Extracted data entries
******

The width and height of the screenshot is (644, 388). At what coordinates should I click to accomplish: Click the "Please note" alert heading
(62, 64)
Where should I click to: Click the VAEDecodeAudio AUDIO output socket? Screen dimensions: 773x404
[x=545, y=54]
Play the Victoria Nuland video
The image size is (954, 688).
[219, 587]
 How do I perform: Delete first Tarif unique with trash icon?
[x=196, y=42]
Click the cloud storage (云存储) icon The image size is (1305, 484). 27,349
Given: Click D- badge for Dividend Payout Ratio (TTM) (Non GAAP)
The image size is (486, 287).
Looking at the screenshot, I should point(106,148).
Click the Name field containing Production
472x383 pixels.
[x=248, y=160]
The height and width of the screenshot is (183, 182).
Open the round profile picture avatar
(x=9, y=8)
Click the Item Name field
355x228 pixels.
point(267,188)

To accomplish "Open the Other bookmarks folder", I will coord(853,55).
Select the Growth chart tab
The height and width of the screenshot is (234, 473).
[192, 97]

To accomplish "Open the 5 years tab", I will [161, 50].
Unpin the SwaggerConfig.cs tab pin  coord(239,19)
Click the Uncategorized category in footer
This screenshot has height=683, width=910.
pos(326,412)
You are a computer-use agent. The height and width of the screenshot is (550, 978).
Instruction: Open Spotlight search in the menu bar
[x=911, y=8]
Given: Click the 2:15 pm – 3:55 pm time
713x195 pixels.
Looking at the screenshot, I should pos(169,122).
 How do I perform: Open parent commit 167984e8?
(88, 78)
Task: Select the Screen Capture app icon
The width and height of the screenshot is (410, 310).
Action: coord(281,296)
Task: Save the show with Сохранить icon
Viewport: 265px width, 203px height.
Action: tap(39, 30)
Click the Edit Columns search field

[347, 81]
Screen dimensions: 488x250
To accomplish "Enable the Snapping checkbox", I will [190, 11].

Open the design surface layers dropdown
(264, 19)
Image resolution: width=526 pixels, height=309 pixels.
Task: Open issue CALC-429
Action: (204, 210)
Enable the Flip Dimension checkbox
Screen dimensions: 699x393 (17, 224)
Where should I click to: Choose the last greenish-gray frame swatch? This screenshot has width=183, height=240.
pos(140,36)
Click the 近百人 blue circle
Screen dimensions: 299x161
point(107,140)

******

## WHAT YOU SHOULD DO
Above are some records; copy each line there that contains "Name".

## YOUR RESPONSE
Click the Name field containing Production
Click the Item Name field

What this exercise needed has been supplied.